┏━━
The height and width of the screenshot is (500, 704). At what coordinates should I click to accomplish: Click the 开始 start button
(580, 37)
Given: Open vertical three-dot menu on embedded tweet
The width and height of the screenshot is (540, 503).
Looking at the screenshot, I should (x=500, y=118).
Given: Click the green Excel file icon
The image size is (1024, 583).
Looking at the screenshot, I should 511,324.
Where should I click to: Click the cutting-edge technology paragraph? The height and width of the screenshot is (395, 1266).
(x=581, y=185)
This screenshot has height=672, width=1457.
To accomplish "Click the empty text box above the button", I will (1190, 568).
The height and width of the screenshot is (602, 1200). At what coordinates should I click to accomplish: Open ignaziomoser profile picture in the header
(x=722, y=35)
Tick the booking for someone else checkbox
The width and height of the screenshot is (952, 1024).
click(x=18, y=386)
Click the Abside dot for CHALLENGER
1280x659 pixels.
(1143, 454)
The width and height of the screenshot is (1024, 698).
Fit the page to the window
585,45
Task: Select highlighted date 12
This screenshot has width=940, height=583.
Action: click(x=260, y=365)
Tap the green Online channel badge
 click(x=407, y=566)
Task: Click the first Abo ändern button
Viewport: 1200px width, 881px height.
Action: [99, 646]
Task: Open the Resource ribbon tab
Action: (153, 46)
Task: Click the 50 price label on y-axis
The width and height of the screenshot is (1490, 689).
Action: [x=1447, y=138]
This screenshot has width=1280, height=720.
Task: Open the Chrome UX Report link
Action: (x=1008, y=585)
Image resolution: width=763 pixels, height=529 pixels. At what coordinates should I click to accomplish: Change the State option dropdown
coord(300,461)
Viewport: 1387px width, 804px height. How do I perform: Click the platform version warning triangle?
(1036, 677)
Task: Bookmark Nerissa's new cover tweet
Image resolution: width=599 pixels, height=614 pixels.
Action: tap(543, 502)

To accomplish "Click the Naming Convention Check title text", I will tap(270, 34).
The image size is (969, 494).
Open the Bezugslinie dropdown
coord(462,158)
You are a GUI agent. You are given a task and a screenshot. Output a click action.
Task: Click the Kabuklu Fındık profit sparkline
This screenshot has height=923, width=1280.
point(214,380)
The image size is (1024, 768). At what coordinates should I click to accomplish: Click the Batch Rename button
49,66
┗━━
Required action >> Go through the entries. Report every line that contains the word "will".

Solution to the problem >>
To accomplish "Click the empty text box above the button", I will (1190, 568).
To accomplish "Click the Naming Convention Check title text", I will tap(270, 34).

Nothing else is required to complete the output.